### Testo mostrato
▬▬▬▬▬▬

Vaticano, la testimonianza sul nunzio apostolico arrestato: "In spiaggia mi toccava"




E' stato arrestato in Vaticano l'ex nunzio a Santo Domingo, Josef Wesolowski, riconosciuto colpevole di abusi nei confronti di minori e condannato dalla Congregazione della Dottrina della Fede alla dimissione dallo stato clericale. L'arresto, reso noto dal TgLa7, sarebbe stato realizzato con il consenso di Papa Francesco. Wesolowski aveva fatto recentemente appello alla sentenza canonica di primo grado.

Le parole del portavoce - L'arresto dell'ex nunzio Wesolowski "è conseguente alla volontà espressa del Papa, affinché un caso così grave e delicato venga affrontato senza ritardi, con il giusto e necessario rigore, con assunzione piena di responsabilità da parte delle istituzioni che fanno capo alla Santa Sede", ha precisato portavoce della Santa Sede padre Federico Lombardi. Wesolowski sarà processato in base alle norme in vigore prima della riforma penale del 2013, e rischia una pena tra i 6 e i 7 anni di carcere più eventuali aggravanti.

▬▬▬▬▬▬

### Dati memorizzati
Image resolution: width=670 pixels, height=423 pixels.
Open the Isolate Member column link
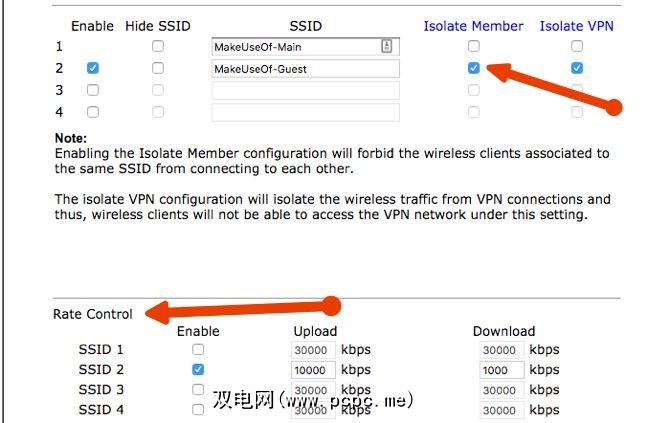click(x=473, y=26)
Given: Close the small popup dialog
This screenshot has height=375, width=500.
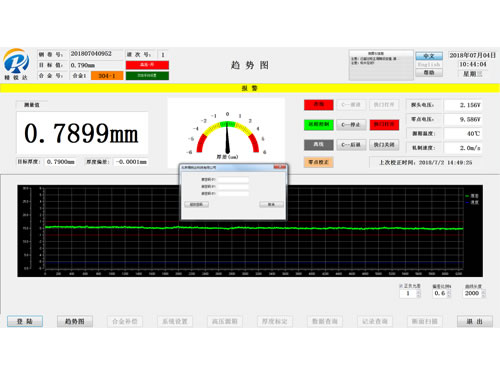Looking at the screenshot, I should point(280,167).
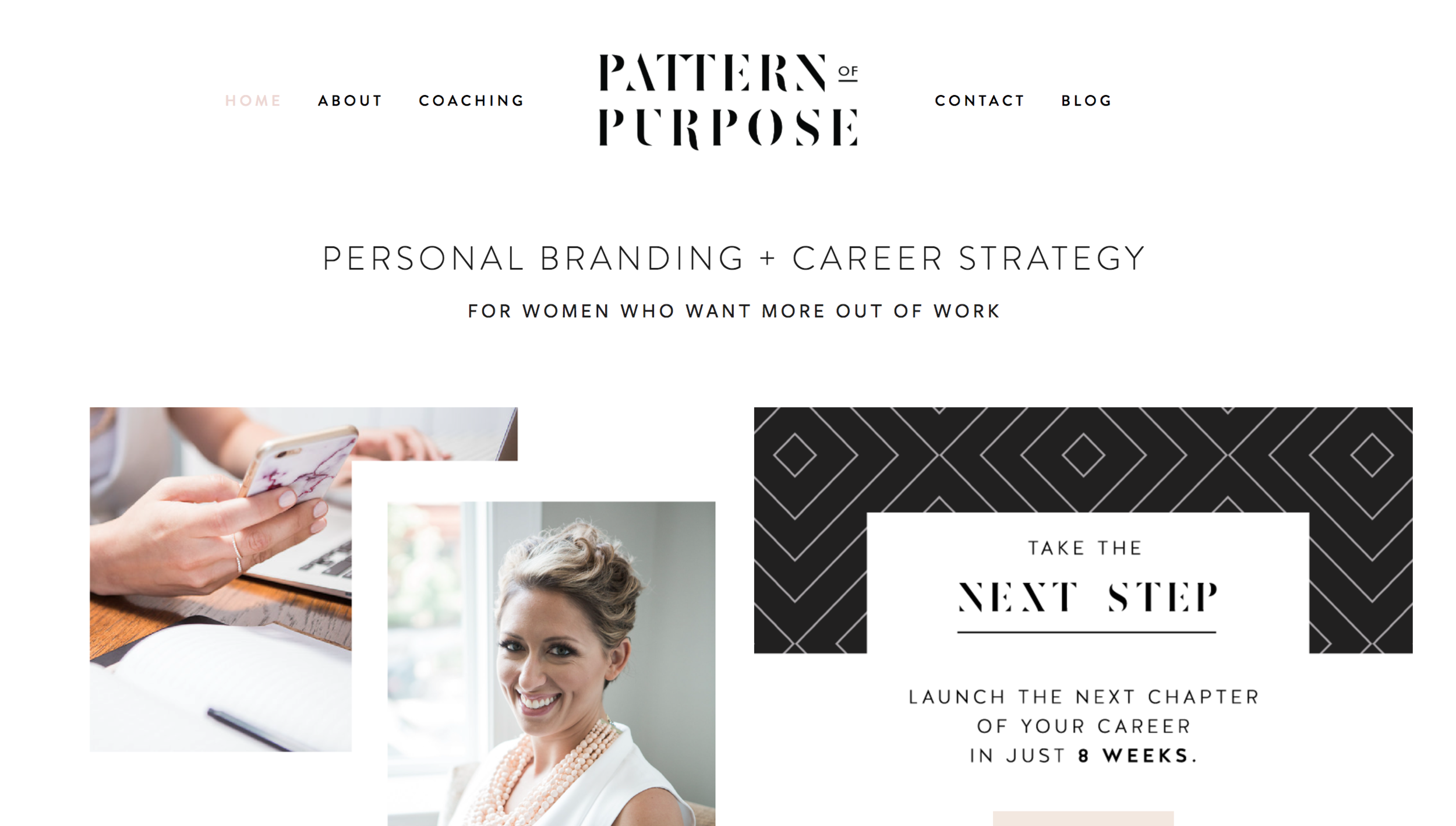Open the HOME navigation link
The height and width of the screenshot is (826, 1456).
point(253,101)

▬▬▬▬▬▬

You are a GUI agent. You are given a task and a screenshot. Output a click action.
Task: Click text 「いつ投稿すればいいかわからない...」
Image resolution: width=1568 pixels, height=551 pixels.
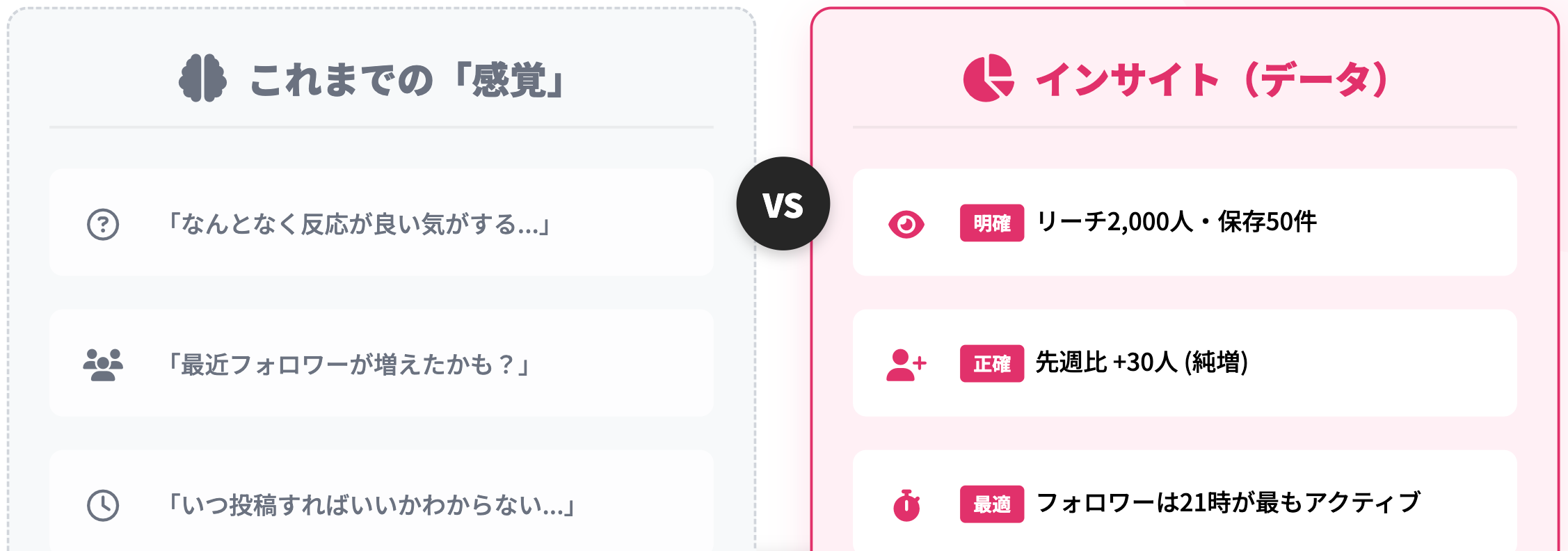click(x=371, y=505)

▬▬▬▬▬▬

### Parti dell'esercizio
(a) Riporta senza modifiche il passo dell'articolo sull'ex nunzio che comincia con le parole "E' stato arrestato" e si chiude dopo "di primo grado.".
(b) Scrivi il seguito dell'articolo sull'ex nunzio, partendo subito dopo la sua ultima frase.
Per svolgere l'esercizio i dati non servono.

### Risposte alle consegne
(a)
E' stato arrestato in Vaticano l'ex nunzio a Santo Domingo, Josef Wesolowski, riconosciuto colpevole di abusi nei confronti di minori e condannato dalla Congregazione della Dottrina della Fede alla dimissione dallo stato clericale. L'arresto, reso noto dal TgLa7, sarebbe stato realizzato con il consenso di Papa Francesco. Wesolowski aveva fatto recentemente appello alla sentenza canonica di primo grado.

(b)
"Pericolo di fuga" - La procedura istruttoria sul caso dell’ex nunzio - continua padre Lombardi - "richiederà alcuni mesi prima dell’inizio del processo", che potrebbe quindi aprirsi negli "ultimi mesi di quest’anno" o "i primi del prossimo anno". Dopo l’arresto il promotore di giustizia, Gian Piero Milano, "compiute le indagini ulteriori che riterrà necessarie e gli interrogatori opportuni dell’imputato assistito dal suo avvocato, potrà formulare al Tribunale la richiesta di rinvio a giudizio". Il provvedimento degli arresti domiciliari, "con la conseguente limitazione dei contatti, intende evidentemente evitare la possibilità dell’allontanarsi dell’imputato e il possibile inquinamento delle prove".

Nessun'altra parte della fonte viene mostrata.